FREIE Sicht : Mehr Geld für unsere Gäste

Von Dieter Lenzen, Präsident der Freien Universität

Besonders viel Aufmerksamkeit hat das Deutsche Studentenwerk mit seinem Bericht zur Internationalisierung des Studiums leider nicht erregt. Dabei sind die Ergebnisse sensationell: 2,8 Millionen Studierende weltweit gehen ins Ausland, deutsche Studierende sind wesentlich mobiler als Studierende anderer entwickelter Staaten. Und zehn Prozent der Studierenden an deutschen Hochschulen sind Bildungsausländer, Tendenz steigend.

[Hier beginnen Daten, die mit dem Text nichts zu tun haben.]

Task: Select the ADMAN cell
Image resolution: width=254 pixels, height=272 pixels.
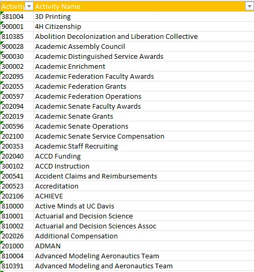Action: tap(144, 246)
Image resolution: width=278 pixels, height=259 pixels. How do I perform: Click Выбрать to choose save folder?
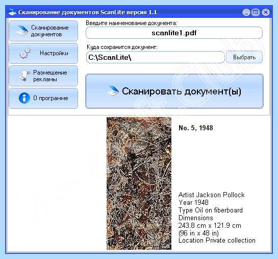click(244, 57)
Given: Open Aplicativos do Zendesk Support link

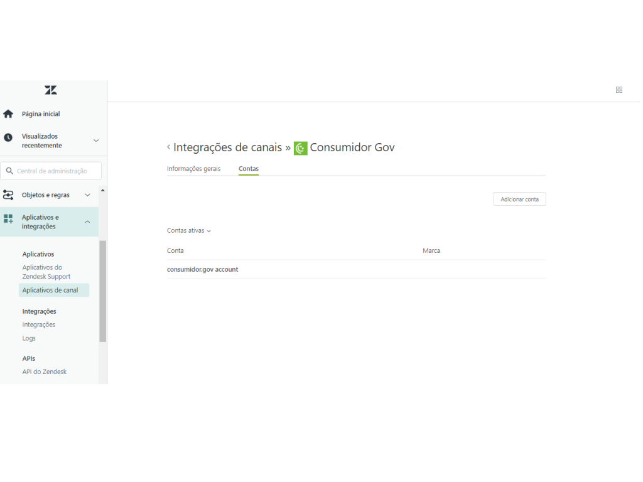Looking at the screenshot, I should 46,272.
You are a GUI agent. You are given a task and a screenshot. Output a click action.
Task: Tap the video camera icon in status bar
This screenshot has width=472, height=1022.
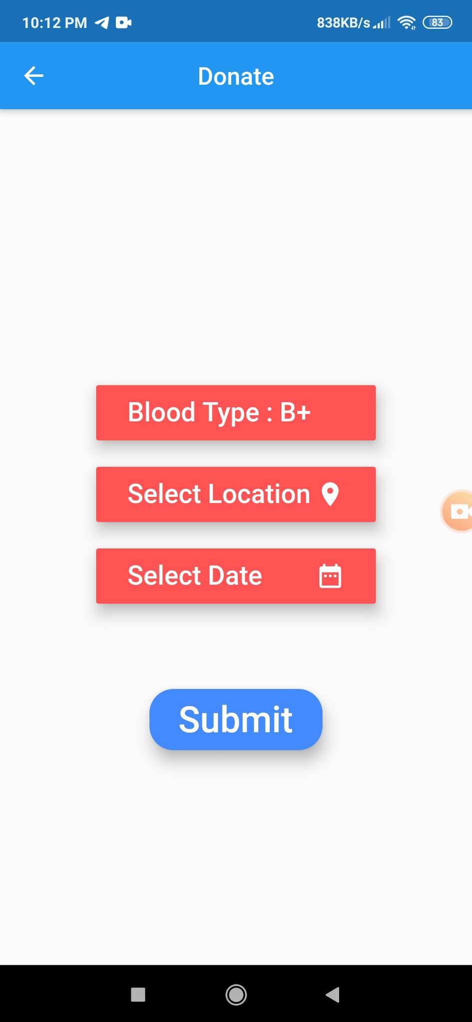click(x=123, y=22)
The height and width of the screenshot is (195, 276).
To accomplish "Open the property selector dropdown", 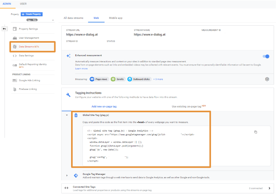I will [x=53, y=20].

Aber wie geht es jenen, die als Gaststudenten zu uns kommen? 85 Prozent mussten ihren Aufenthalt selbst organisieren, 90 Prozent möchten einen Studienabschluss erwerben, aber nur rund 35 Prozent schaffen es.

Das muss besser werden, schon aus Gründen des demographischen Desasters in Deutschland. Und deshalb, weil ausländische Absolventen deutscher Hochschulen später Freunde unseres Landes sind. Freunde aber gehören zu dem Wertvollsten, was eine Nation besitzen kann. Mehr Stipendien werden gebraucht, mehr akademischer Unterricht in der englischen Sprache, aber auch mehr Angebote, die deutsche Sprache schnell und sicher zu erlernen. Wir brauchen vergleichbare Lebensbedingungen für ausländische und deutsche Studierende auf dem Campus, gegen die Vereinsamung. Wir brauchen individuelle Betreuung, Mentoren, auch aus der Studierendenschaft. Freundschaft beginnt zwischen Menschen, bevor sie zwischen Ländern wirksam wird.

Dabei ist alles ganz einfach: Wir brauchen ausländische Studierende. Unterricht und Betreuung ausländischer Studierender ist teurer als die Finanzierung von Studienplätzen für Deutsche. Deshalb, auch als Einstieg in eine Verbesserung aller Studienbedingungen, ein konkreter Vorschlag: Ausländische Studierende werden künftig kapazitär doppelt gezählt. Das heißt: Für 75 Studierende steht nicht, wie jetzt, ein einziger Hochschullehrer zur Verfügung, sondern zwei. Kosten: Insgesamt 460 Millionen Euro mit allem Drum und Dran. Absolventenquote: 100 Prozent. Davon kann man die Kosten für alle ausländischen Studierenden abziehen, die gegenwärtig erfolglos Deutschland verlassen, rund 300 Millionen Euro. Die verbleibenden160 Millionen Euro müssten zusätzlich aufgebracht werden. Resultat: 200 000 erfolgreiche Absolventen aus Deutschland! 200 000 Freunde für 160 Millionen Euro. Das sollte es der KMK wert sein, oder?

Der Autor ist Erziehungswissenschaftler und schreibt jeden dritten Montag über aktuelle Themen und Debatten.